• **PROVIDED RECORDS**:
════════

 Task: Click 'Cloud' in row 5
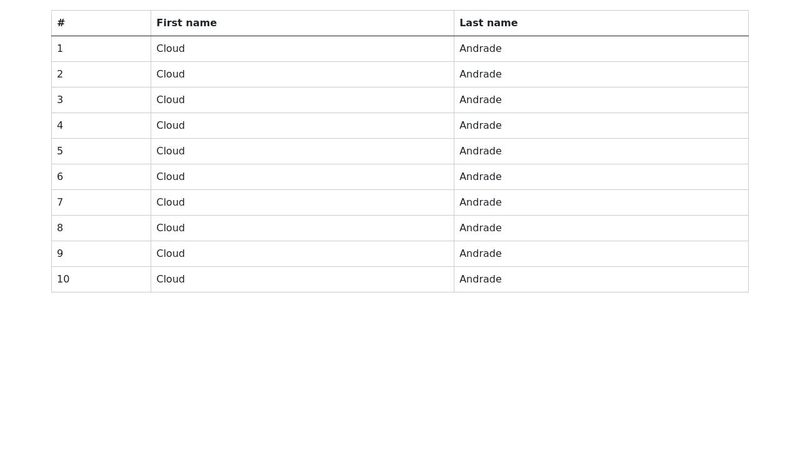coord(170,151)
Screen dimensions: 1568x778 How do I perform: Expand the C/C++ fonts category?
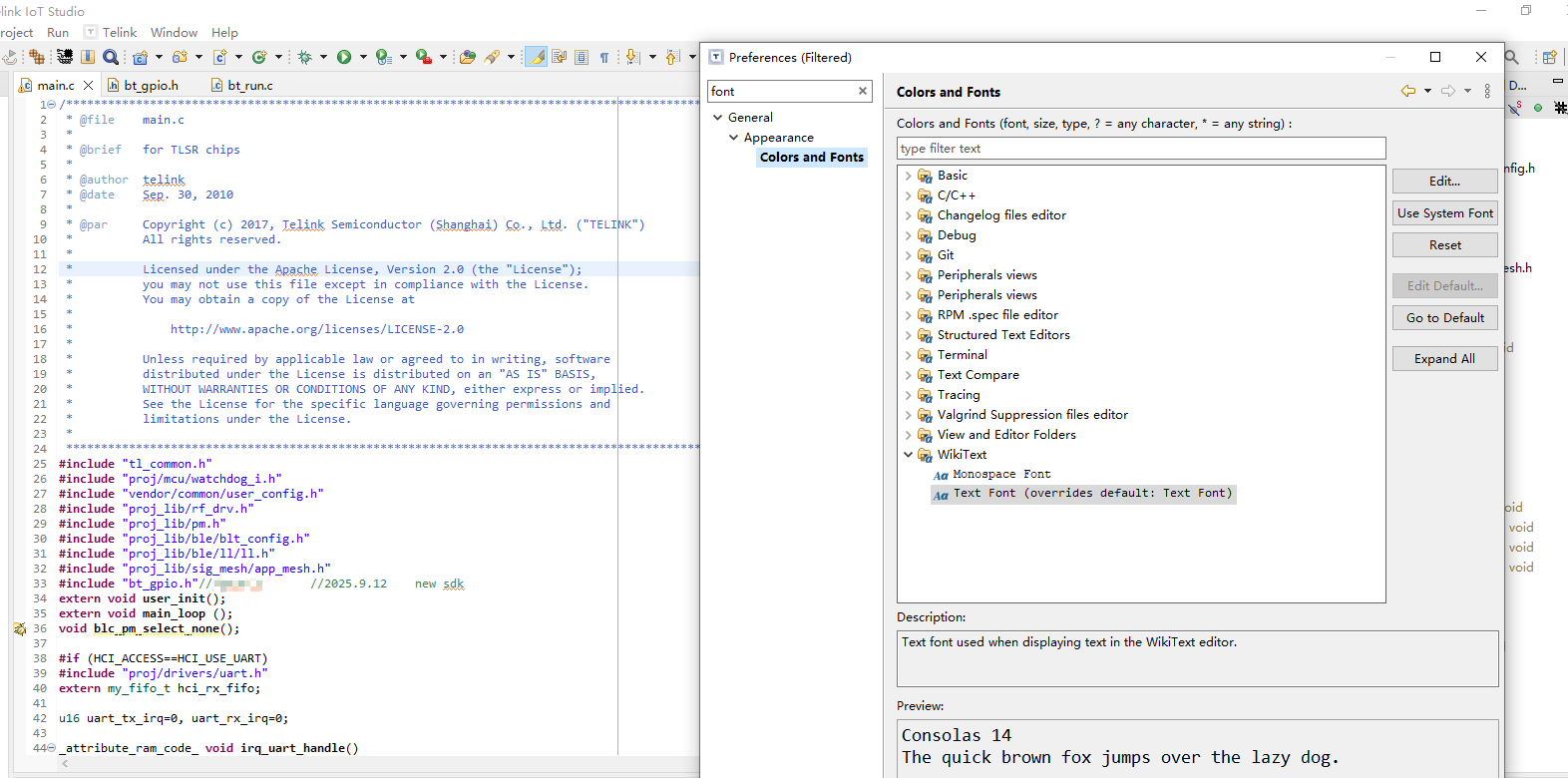pyautogui.click(x=908, y=195)
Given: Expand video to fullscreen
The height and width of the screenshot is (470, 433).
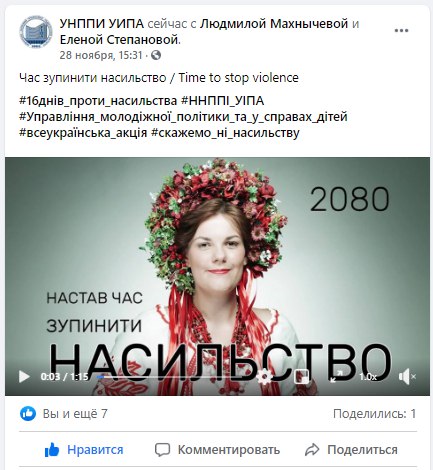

════════

• **HOW TO COMPLETE THIS TASK**:
When you retype the listing above, keep each line exactly as written and drop the pictures.

• **PROBLEM SOLUTION**:
 Task: Click 'Cloud' in row 5
coord(170,151)
Screen dimensions: 1568x778 How do I perform: Expand the C/C++ fonts category?
pyautogui.click(x=908, y=195)
Given: Expand video to fullscreen
The height and width of the screenshot is (470, 433).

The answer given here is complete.